More Effective and Robust Texture Representations Despite significant progress in recent years most texture descriptors, irrespective of whether handcrafted or learned, have not been capable of performing at a level sufficient for real world textures. The ultimate goal of the community is to develop texture representations that can accurately and robustly discriminate massive image texture categories in all possible scenes, at a level comparable to the human visual system. In practical applications, factors such as significant changes in illumination, rotation, viewpoint and scale, and image degradations such as occlusions, image blur and random noise call for more discriminative and robust texture representations. Further input from psychological research of visual perception and the biology of the human visual system would be welcome.

Compact and Efficient Texture Representations There is a tension between the demands of big data and desire for highly compact and efficient feature representations. Thus, on the one hand, many existing texture representations are failing to keep pace with the emerging “big dimensionality” (Zhai et al. 2014), leading to a pressing need for new strategies in dealing with scalability, high computational complexity, and storage. On the other hand, there is a growing need for deploying highly compact and resource-efficient feature representations on platforms like low energy embedded vision sensors and handheld devices. Many of the existing descriptors would similarly fail in these contexts, and the current general trend of deep CNN architectures has been to develop deeper and more complicated networks, advances requiring massive data and power hungry GPUs, not suitable to be deployed on mobile platforms that have limited resources. As a result, there is a growing interest in building compact and efficient CNN-based features (Howard et al. 2017; Rastegari et al. 2016). While CNNs generally outperform classical texture descriptors, it remains to be seen which approaches will be most effective in resource-limited contexts, and whether some degree of LBP / CNN hybridization might be considered, such as recent lightweight CNN architectures (Lin et al. 2017; Xu et al. 2017).

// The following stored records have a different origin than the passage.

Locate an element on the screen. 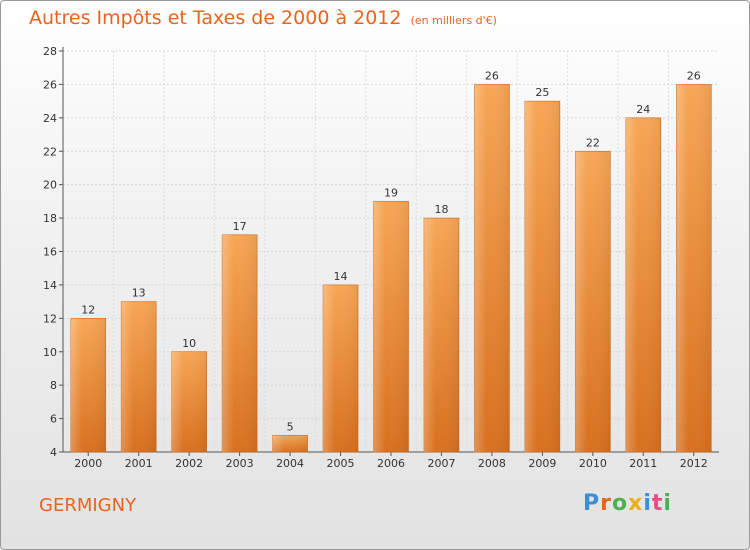  x-tick-label-2006: 2006 is located at coordinates (391, 464).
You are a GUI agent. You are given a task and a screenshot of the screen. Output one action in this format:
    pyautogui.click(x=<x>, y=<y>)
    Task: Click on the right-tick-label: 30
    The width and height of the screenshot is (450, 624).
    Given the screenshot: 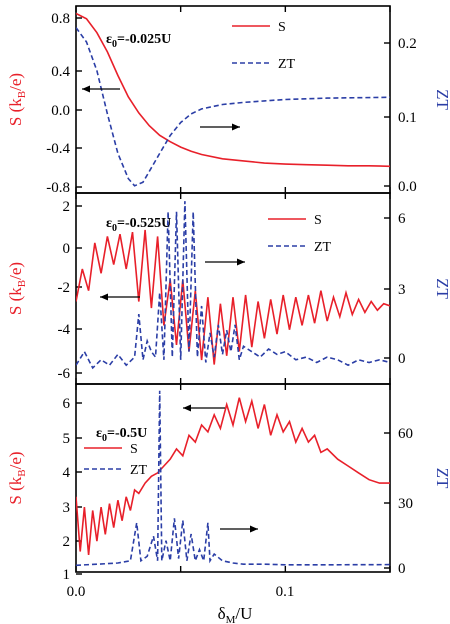 What is the action you would take?
    pyautogui.click(x=406, y=504)
    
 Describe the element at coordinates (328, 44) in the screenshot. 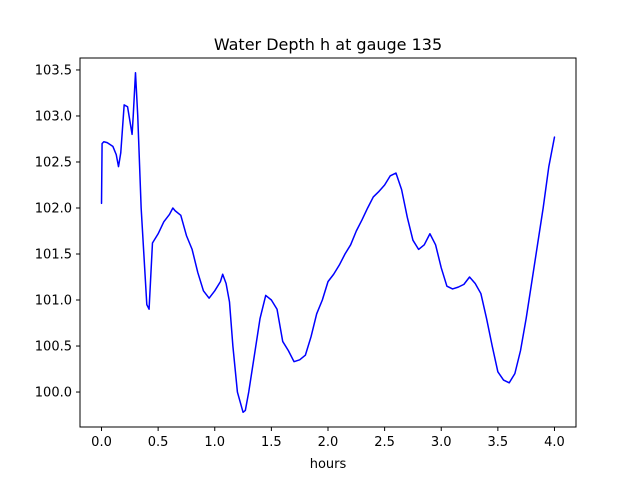

I see `chart-title: Water Depth h at gauge 135` at that location.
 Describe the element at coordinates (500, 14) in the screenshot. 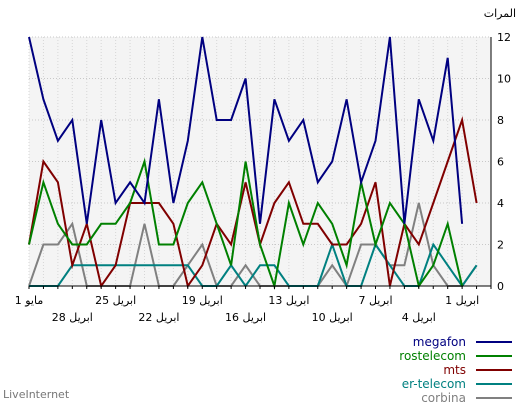

I see `y-axis-label: المرات` at that location.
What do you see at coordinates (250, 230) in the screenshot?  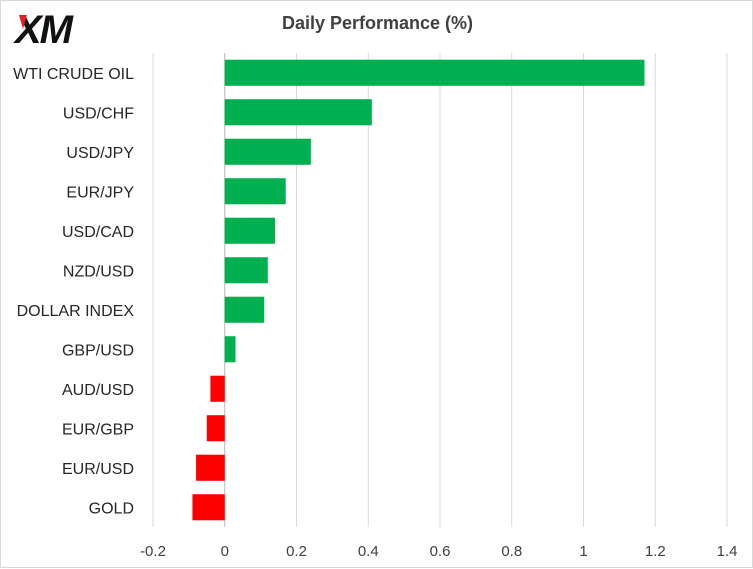 I see `bar-usd-cad` at bounding box center [250, 230].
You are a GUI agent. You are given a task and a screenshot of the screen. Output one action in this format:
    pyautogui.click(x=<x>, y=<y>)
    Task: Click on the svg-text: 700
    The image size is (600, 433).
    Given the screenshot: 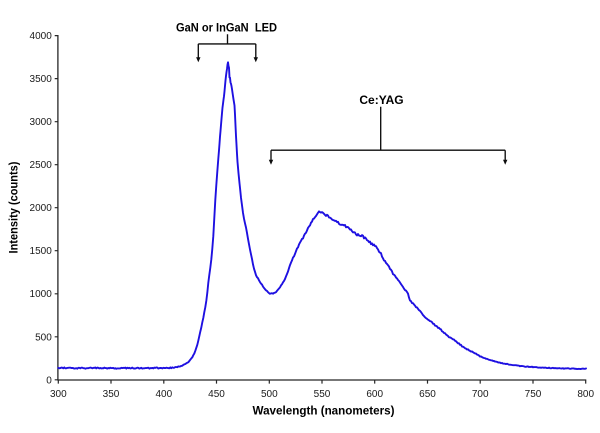 What is the action you would take?
    pyautogui.click(x=480, y=394)
    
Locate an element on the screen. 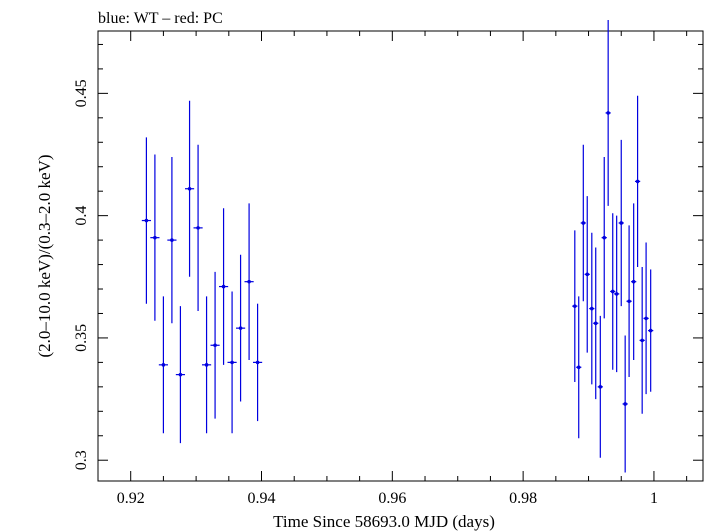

Reduced Dependence on Large Amounts of Data There are many applications where texture representations are very useful and only limited amounts of annotated training data can be available, or where collecting labeled training data is too expensive (such as visual inspection, facial micro-expression recognition, age estimation and medical texture analysis). Possible research could be the development of learnable local descriptors requiring modest training data, as in Duan et al. (2018) and Lu et al. (2018), or to explore effective transfer learning.

Semantic Texture Attributes Progress in image texture representation and understanding, while substantial, has so far been mostly focused on low-level feature representation. However, in order to address advanced human-centric applications, such as detailed image search and human–robotic interaction, low-level understanding will not be sufficient. Future efforts should be devoted to go beyond texture identification and categorization, to develop semantic and easily describable texture attributes that can be well predicted with low-level texture representations, and to explore even fine-grained and compositional structure analysis of texture patterns.

Effect of Smaller Image Size Performance evaluation of texture descriptors is usually done with texture datasets consisting of relatively large images. For a large number of applications an ability to analyze small image sizes at high speed is vital, including facial image analysis, interest region description, segmentation, defect detection, and tracking. Many existing texture descriptors would fail in this respect, and it would be important to evaluate the performance of new descriptors (Schwartz and Nishino 2015).